Submission received: 20 October 2020 / Revised: 3 December 2020 / Accepted: 7 December 2020 / Published: 7 December 2020

Abstract

:
Bone mineral density, a bone matrix parameter frequently used to predict fracture risk, is not the only one to affect bone fragility. Other factors, including the extracellular matrix (ECM) composition and microarchitecture, are of paramount relevance in this process. The bone ECM is a noncellular three-dimensional structure secreted by cells into the extracellular space, which comprises inorganic and organic compounds. The main inorganic components of the ECM are calcium-deficient apatite and trace elements, while the organic ECM consists of collagen type I and noncollagenous proteins.
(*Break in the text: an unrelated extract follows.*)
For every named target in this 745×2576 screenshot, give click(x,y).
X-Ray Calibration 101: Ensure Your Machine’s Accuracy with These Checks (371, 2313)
Bone ECM dynamically interacts with osteoblasts and osteoclasts to regulate the formation of new bone during regeneration. Thus, the composition and structure of inorganic and organic bone matrix may directly affect bone quality. Moreover, proteins that compose ECM, beyond their structural role have other crucial biological functions, thanks to their ability to bind multiple interacting partners like other ECM proteins, growth factors, signal receptors and adhesion molecules. Thus, ECM proteins provide a complex network of biochemical and physiological signals. Herein, we summarize different ECM factors that are essential to bone strength besides, discussing how these parameters are altered in pathological conditions related with bone fragility.

1. Introduction

The bone mineralized extracellular matrix (ECM) is predominantly responsible for bone’s resistance to fracture, defined as bone strength. Bone formation or internal reconstruction will determine not only the spatial structure of the tissue but its mechanical properties. Bone mass has been used as a predictor of bone fragility; however, it is only a partial correspondent. Indeed, the skeleton derives its resistance to fracture from multiple components regulated across several levels of hierarchical organization. That way, the relative composition, organization, and maturity of the mineral and organic matrix have a paramount relevance on how bones respond to mechanical demand.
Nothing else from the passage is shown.